BEGIN MATERIAL FOR THIS EXERCISE

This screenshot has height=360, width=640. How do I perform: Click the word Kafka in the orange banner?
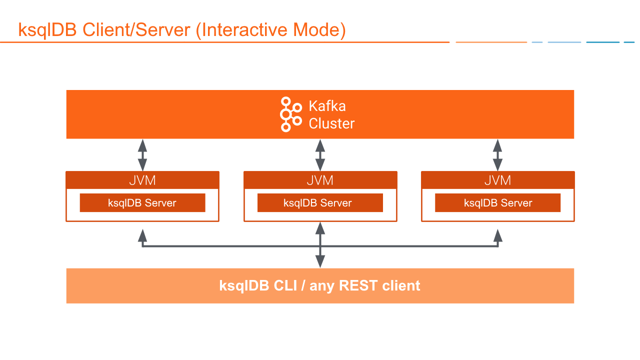(327, 106)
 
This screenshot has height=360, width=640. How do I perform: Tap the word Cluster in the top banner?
(332, 124)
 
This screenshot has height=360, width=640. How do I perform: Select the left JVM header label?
(142, 180)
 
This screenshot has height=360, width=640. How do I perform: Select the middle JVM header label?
(320, 180)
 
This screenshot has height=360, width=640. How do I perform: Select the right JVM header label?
(498, 180)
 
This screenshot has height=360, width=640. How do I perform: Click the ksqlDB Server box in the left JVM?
(142, 203)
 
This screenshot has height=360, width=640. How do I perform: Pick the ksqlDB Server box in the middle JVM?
(320, 203)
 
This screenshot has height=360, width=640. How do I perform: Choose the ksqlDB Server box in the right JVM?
(498, 203)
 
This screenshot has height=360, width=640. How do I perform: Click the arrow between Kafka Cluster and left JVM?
(142, 155)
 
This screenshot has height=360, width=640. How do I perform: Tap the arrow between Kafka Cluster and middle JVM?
(320, 155)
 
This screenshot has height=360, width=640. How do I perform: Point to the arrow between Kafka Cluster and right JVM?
(498, 155)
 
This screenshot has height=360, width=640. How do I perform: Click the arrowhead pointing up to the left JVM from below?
(142, 235)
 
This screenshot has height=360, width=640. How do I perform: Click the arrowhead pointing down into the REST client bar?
(320, 261)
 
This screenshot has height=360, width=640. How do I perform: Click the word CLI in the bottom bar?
(288, 286)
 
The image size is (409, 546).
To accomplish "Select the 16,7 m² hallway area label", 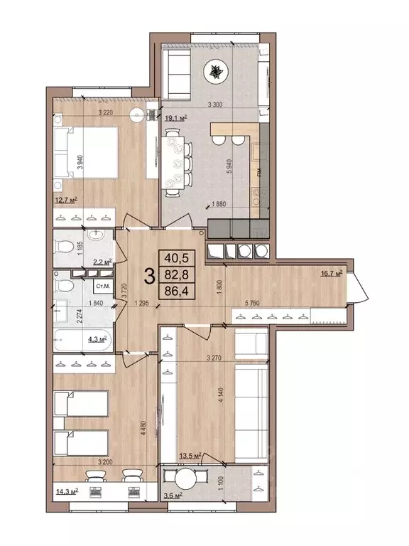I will (x=332, y=272).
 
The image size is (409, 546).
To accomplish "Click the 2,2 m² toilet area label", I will (x=104, y=262).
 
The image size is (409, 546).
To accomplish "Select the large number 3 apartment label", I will (x=150, y=276).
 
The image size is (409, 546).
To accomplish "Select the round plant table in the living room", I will (x=214, y=71).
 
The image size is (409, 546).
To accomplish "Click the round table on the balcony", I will (x=187, y=478).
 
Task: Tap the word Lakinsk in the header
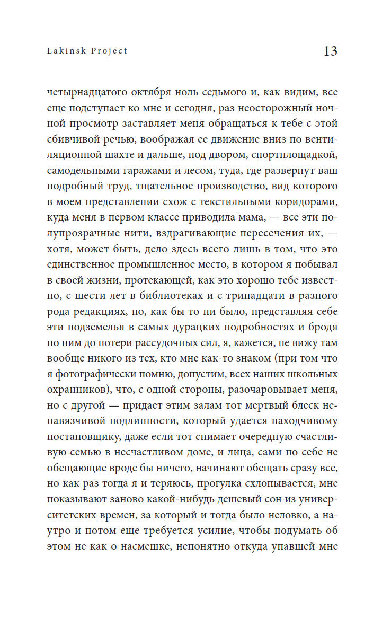coord(64,51)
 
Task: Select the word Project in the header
coord(110,51)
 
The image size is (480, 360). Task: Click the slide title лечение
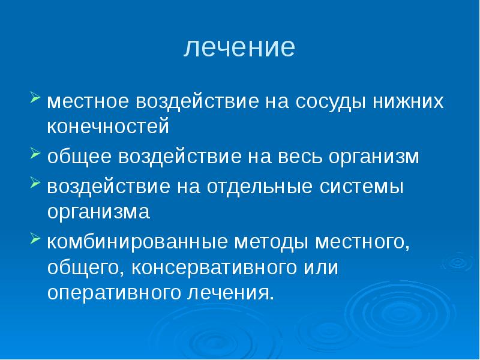click(x=239, y=47)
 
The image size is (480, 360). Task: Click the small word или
click(x=323, y=268)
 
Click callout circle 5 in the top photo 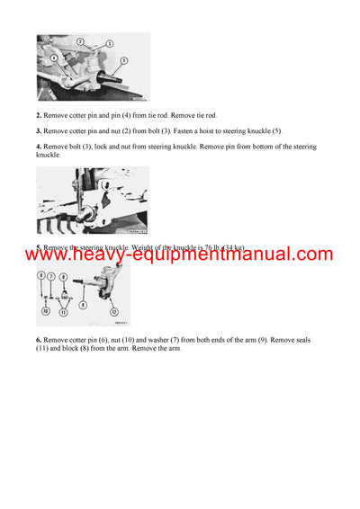[x=124, y=61]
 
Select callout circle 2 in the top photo [x=80, y=42]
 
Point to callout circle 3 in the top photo [x=109, y=43]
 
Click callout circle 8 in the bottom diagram [x=64, y=277]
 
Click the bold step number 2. [x=39, y=116]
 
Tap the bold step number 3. [x=39, y=131]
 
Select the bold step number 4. [x=39, y=147]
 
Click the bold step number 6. [x=39, y=340]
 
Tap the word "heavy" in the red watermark [x=105, y=254]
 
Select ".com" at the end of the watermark [x=310, y=254]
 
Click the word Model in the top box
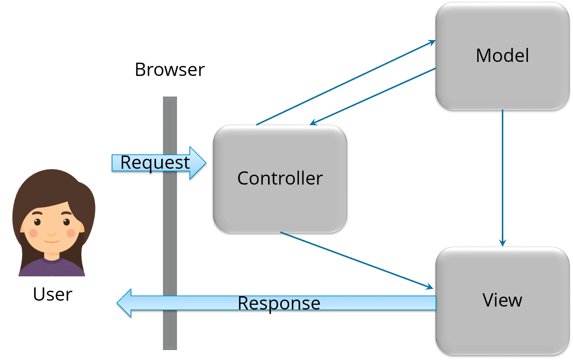[502, 55]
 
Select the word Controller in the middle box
[280, 178]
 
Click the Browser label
[170, 69]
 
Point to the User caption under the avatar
[53, 294]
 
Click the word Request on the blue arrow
[155, 163]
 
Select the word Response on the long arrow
[279, 304]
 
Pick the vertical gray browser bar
[170, 223]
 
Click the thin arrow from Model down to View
[503, 178]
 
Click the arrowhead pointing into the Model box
[432, 42]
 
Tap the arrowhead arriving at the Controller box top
[313, 122]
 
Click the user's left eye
[37, 222]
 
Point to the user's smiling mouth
[52, 241]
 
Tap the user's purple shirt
[52, 267]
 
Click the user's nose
[52, 234]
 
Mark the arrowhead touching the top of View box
[503, 243]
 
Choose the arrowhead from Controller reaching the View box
[430, 287]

END MATERIAL FOR THIS EXERCISE

TASK PROMPT:
How many lines of the data above contain "arrowhead"? Case matters. Reply with the number alone.

ANSWER IN FULL:
6